## Records shown
┏━━
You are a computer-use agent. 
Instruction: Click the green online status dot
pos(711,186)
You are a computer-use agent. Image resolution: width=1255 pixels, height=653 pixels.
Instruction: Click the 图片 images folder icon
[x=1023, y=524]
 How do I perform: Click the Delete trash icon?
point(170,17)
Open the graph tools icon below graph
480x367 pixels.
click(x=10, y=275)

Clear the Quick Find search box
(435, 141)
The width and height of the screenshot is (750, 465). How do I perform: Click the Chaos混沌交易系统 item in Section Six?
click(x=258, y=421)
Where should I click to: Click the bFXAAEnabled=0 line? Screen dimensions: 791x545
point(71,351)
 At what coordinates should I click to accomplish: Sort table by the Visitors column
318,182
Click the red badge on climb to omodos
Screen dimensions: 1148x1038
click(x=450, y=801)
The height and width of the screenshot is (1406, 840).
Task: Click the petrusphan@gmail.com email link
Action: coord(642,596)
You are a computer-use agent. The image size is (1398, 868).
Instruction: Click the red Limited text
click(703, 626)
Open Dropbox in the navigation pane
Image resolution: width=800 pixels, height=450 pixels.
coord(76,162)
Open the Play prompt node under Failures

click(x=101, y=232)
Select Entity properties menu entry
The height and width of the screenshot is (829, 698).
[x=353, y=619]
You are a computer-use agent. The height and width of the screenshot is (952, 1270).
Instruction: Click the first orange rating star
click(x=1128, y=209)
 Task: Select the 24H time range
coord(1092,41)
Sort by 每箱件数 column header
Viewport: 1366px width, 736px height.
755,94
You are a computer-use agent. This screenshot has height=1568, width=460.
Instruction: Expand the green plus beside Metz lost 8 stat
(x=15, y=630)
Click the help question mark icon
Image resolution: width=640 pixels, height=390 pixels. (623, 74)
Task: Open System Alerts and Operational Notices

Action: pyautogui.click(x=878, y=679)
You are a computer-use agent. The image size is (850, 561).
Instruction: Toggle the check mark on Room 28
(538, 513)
┗━━
Please repeat, exactly and only, the lines from the one containing "Task: Open System" through the last line of the records, both included.

## Task solution
Task: Open System Alerts and Operational Notices

Action: pyautogui.click(x=878, y=679)
You are a computer-use agent. The image size is (850, 561).
Instruction: Toggle the check mark on Room 28
(538, 513)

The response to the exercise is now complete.